How to complete this task:
I need the lines from the one holding "Task: Open the" to the last line of the data below repeated exactly, both included, without pictures.

Start of Provided data

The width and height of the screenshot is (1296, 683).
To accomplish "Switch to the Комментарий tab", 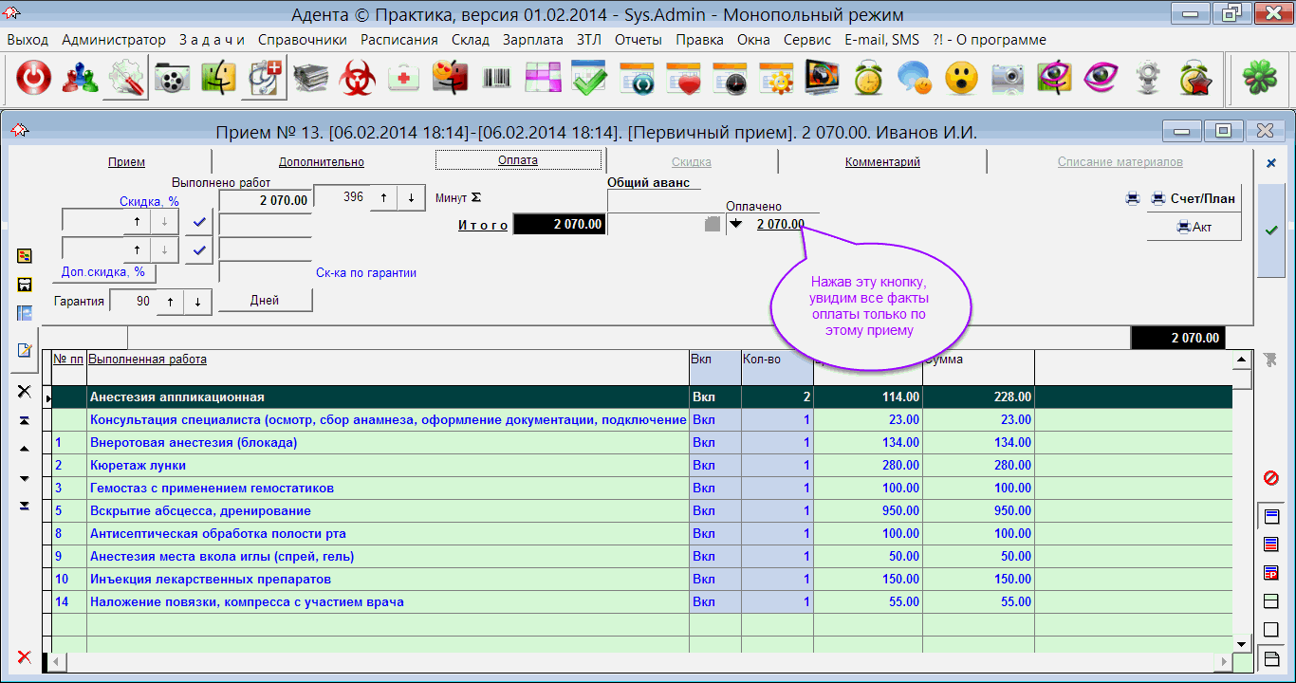I will click(881, 162).
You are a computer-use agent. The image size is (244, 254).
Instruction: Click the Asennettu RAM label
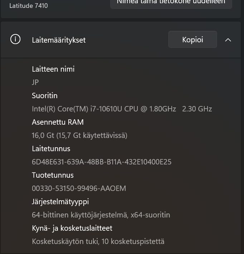[58, 122]
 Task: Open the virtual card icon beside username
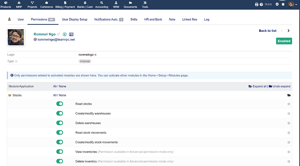pyautogui.click(x=71, y=34)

End of Provided data

Response:
 Task: Open the virtual card icon beside username
pyautogui.click(x=71, y=34)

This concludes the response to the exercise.